-- Activity 1 --
According to the Nick Jordan passage, who created the character and in what year?
-- Activity 2 --
Please write out the Nick Jordan passage from "In-universe information" up to and including "Karen Newburn (divorced)".

-- Selected extract --
In-universe information
- Occupation: Clinical Lead, Senior Consultant in emergency medicine (prev. consultant general surgeon, specialist registrar, cardiothoracic surgery, consultant in cardiothoracic surgery)
- Spouse: Karen Newburn (divorced)
- Significant others: Kirstie Collins, Jac Naylor, Diane Lloyd, Ruth Winters, Zoe Hanna, Yvonne Rippon

= Nick Jordan (character) =

Fictional character from the BBC medical dramas Casualty and Holby City

Nick Jordan is a fictional character from the BBC medical dramas Casualty and Holby City, portrayed by actor Michael French. Jordan first appeared in two episodes of Casualty in 1998, before becoming a main character in spin-off show Holby City from its 1999 conception, in the role of Cardiothoracic Surgical Registrar. He departed from the show in its second series, returning for a 2005 Christmas crossover special between the two series, styled Casualty@Holby City. He returned again to Holby City in 2006, taking on the role of General Surgical Consultant, departing a few months later in order to pursue a transfer back to cardiothoracics. In 2008, he rejoined the cast of Casualty, becoming Clinical Lead of the show's Emergency Department. French left his role as Nick Jordan in February 2013, four years after his return.

==Creation==
Nick Jordan was created in 1998 by BBC executives Mal Young and Tony McHale. He was conceived as a Cardiothoracic Surgical Registrar who would become a main character in new medical drama Holby City - a spin-off of the station's long-running Casualty. Unlike Casualty, which focused on the Emergency Department of the fictional Holby City Hospital, Holby City would centre around the hospital's cardiothoracic surgical ward, Darwin. The main characters were all staff on the ward, with Nick Jordan working on the surgical firm of lead Consultant Anton Meyer. Discussing the show's conception as a spin-off, Young has explained: "Like most people I've often wondered what happens next to those patients who come in after accidents. Where do they go when you see them disappearing upstairs on a trolley at the end of an episode? As I thought about this, it struck me – why start afresh when you've got the basis of a series already? People have busy lives and if they already follow a number of soaps, they take to a new drama series when they make sense quickly. This could be a way of helping that to happen."

The original cast of Holby City featured a number of established actors. Michael French, cast as Nick Jordan, was already well known for his role as David Wicks in EastEnders. French's cast-mates included George Irving, Angela Griffin, Lisa Faulkner and Nicola Stephenson. This propensity towards famous names was explained by Young, who commented: "Soap actors are the best actors. There's been so much snobbery before. The whole thing about typecasting was probably invented by actors who couldn't get other work. From day one I knew I wanted to put on screen people that viewers want to watch. There's no downside to that."

-- Information given --
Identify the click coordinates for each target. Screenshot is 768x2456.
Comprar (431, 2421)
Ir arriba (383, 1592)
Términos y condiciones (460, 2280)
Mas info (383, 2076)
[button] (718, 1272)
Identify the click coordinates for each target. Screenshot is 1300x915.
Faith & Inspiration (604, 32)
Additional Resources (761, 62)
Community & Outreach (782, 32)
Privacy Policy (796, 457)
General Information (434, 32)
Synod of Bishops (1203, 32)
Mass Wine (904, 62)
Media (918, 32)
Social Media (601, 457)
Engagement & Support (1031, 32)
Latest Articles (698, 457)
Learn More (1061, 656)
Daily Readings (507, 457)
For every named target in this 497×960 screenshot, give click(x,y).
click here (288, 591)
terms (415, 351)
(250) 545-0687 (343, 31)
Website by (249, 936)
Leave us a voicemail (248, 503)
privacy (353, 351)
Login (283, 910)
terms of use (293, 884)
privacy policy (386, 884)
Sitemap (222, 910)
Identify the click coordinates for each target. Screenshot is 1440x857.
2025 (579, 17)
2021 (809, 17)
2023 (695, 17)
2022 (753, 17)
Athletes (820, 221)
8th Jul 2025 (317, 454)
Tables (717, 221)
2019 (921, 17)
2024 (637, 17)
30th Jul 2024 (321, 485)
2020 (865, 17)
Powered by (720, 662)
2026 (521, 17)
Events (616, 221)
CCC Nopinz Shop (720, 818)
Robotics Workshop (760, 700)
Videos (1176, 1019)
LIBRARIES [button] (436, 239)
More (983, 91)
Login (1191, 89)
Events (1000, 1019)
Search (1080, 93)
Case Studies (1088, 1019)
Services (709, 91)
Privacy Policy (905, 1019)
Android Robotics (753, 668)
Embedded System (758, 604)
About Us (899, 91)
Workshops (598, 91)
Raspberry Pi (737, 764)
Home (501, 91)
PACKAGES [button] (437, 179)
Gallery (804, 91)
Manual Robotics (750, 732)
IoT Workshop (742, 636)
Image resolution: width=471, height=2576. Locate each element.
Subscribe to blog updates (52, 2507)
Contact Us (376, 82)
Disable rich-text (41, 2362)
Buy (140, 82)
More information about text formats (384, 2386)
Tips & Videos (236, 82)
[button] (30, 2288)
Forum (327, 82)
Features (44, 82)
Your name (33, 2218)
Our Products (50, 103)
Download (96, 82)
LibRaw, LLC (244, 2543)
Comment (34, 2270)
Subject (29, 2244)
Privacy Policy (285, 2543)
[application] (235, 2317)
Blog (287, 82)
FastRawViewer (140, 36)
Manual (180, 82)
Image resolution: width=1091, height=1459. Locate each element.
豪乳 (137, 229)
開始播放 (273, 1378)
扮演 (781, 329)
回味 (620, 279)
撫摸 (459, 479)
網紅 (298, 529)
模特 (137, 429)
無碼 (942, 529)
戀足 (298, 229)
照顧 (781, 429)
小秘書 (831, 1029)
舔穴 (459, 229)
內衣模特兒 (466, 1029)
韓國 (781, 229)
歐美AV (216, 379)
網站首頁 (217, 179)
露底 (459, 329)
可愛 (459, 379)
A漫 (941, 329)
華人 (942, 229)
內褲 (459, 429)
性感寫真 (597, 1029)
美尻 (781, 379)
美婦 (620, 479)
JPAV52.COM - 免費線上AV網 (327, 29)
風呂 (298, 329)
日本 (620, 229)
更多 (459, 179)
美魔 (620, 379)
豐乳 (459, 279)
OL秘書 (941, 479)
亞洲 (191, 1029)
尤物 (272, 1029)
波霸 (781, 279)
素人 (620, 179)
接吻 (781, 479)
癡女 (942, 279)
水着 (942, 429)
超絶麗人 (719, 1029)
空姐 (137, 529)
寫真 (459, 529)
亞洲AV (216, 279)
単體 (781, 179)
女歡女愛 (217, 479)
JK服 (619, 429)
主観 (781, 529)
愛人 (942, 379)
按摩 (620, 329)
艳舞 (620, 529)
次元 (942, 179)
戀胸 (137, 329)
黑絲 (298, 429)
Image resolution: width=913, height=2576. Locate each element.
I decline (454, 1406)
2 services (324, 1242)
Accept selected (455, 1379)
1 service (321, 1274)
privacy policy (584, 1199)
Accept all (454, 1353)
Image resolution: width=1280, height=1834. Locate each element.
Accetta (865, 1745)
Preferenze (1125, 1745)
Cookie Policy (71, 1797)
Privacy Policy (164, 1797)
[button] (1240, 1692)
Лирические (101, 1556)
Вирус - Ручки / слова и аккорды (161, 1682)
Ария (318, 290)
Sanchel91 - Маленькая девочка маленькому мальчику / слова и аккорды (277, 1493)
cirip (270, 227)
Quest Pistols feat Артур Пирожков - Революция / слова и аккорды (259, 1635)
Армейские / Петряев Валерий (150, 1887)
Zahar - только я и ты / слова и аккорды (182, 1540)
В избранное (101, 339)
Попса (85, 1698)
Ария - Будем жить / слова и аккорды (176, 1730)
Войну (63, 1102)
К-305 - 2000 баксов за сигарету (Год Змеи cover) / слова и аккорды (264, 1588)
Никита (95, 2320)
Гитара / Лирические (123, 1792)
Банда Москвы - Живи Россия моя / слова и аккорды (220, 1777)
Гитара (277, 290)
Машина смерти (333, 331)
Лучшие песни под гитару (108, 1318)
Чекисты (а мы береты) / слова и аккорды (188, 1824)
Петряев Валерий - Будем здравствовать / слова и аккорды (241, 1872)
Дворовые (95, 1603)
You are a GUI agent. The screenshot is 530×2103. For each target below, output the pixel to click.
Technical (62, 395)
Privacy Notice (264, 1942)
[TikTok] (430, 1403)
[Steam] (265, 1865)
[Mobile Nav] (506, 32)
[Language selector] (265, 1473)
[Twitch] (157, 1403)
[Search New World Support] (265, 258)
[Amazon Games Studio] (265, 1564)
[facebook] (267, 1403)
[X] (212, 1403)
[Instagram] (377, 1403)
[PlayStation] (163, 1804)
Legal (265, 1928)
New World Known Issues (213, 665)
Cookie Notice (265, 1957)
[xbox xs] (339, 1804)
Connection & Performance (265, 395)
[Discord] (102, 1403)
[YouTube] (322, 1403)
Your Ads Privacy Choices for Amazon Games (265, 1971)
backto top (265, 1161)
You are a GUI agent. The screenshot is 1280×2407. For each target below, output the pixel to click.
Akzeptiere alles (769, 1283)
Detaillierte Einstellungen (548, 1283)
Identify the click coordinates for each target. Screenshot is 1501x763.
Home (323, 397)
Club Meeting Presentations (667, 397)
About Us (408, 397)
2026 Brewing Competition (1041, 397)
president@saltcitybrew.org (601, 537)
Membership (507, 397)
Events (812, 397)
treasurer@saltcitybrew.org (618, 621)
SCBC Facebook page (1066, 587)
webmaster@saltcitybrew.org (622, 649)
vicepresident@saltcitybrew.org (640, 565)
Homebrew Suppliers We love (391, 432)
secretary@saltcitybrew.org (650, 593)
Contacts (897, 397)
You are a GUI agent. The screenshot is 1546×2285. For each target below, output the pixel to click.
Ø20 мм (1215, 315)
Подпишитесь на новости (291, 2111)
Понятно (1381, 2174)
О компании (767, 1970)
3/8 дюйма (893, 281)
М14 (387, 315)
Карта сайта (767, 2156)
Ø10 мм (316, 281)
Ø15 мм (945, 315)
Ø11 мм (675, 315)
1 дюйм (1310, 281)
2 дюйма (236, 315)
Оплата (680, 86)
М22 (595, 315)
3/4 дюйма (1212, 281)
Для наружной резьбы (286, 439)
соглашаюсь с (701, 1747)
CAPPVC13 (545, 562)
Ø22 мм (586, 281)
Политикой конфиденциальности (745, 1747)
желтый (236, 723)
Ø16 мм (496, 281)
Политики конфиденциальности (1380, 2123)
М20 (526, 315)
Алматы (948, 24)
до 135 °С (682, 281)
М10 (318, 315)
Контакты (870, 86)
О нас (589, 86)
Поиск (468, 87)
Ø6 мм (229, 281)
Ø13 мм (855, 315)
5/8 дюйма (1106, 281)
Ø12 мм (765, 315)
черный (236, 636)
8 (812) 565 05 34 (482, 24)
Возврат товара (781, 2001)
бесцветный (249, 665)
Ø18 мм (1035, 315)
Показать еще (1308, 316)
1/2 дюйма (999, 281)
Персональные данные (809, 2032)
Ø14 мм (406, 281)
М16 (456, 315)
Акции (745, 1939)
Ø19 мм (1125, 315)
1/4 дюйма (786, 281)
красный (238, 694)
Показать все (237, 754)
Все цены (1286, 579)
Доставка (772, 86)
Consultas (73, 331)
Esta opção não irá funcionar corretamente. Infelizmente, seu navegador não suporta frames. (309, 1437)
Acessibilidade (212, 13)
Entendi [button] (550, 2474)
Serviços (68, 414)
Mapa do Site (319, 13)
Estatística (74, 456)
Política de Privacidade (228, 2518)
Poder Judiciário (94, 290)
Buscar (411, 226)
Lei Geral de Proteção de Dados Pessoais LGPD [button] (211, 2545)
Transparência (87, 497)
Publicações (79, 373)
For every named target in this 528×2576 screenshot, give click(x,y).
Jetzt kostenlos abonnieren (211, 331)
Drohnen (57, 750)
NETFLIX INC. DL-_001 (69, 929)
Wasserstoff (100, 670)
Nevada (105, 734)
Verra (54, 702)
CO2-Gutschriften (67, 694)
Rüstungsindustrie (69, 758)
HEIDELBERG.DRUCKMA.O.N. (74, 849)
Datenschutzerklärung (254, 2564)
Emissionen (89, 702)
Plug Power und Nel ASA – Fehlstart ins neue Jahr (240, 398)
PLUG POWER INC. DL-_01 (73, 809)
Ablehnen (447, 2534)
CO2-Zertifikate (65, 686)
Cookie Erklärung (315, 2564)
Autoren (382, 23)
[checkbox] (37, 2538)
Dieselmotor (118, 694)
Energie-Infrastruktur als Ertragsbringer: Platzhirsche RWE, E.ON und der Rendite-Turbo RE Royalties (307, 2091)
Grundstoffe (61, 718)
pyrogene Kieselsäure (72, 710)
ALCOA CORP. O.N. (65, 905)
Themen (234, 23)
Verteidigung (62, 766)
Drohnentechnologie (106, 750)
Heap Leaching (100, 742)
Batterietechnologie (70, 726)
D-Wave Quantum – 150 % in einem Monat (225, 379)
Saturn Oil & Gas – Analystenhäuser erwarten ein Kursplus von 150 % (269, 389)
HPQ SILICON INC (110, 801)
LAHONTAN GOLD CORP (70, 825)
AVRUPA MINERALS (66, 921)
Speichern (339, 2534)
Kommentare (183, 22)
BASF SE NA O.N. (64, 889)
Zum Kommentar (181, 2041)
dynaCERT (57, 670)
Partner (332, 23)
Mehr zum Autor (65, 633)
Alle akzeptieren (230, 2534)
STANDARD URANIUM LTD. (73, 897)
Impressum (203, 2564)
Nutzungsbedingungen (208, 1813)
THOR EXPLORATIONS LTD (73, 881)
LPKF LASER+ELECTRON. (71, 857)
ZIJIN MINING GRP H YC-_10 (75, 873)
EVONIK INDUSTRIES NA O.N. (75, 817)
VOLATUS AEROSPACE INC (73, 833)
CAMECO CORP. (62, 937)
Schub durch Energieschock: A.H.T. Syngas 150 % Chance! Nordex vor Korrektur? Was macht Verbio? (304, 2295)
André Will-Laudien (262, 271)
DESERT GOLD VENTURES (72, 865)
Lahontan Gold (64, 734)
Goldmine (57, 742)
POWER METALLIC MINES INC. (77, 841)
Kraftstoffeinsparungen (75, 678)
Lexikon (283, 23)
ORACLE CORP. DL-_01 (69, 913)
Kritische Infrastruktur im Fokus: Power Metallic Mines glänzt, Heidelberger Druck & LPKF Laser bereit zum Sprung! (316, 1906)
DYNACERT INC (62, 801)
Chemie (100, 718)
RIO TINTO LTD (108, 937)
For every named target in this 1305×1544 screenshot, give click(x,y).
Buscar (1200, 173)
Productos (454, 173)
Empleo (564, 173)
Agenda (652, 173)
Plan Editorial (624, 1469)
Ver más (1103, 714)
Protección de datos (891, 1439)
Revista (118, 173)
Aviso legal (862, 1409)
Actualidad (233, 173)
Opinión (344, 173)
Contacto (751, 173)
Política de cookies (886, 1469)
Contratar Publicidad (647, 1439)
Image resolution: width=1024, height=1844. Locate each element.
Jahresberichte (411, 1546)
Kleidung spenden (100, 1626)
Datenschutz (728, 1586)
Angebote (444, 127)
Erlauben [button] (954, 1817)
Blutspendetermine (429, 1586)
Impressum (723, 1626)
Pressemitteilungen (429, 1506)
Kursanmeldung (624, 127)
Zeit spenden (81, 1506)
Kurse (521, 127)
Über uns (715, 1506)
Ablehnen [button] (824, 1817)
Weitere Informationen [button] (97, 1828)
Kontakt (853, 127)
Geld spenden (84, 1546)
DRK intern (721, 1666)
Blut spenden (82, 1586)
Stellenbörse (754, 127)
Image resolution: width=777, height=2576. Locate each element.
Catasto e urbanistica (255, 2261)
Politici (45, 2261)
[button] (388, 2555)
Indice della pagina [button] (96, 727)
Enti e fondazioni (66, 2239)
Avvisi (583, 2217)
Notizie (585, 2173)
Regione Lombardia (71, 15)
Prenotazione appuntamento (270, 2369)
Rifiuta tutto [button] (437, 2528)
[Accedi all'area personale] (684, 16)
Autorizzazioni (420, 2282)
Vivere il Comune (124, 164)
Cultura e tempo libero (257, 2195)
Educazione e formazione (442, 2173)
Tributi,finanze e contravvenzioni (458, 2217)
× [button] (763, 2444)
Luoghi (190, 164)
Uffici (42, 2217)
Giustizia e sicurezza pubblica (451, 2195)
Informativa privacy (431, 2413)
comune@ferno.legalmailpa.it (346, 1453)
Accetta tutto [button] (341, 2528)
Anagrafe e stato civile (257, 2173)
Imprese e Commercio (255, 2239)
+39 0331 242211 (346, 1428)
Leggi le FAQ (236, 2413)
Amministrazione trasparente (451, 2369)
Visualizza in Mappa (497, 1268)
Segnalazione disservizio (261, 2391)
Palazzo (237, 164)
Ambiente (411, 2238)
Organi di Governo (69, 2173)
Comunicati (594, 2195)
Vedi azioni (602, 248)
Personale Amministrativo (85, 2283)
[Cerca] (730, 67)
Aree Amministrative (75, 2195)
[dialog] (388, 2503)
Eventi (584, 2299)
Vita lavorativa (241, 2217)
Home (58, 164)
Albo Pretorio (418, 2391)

-- Solution 1 --
BBC executives Mal Young and Tony McHale created Nick Jordan in 1998.

-- Solution 2 --
In-universe information
- Occupation: Clinical Lead, Senior Consultant in emergency medicine (prev. consultant general surgeon, specialist registrar, cardiothoracic surgery, consultant in cardiothoracic surgery)
- Spouse: Karen Newburn (divorced)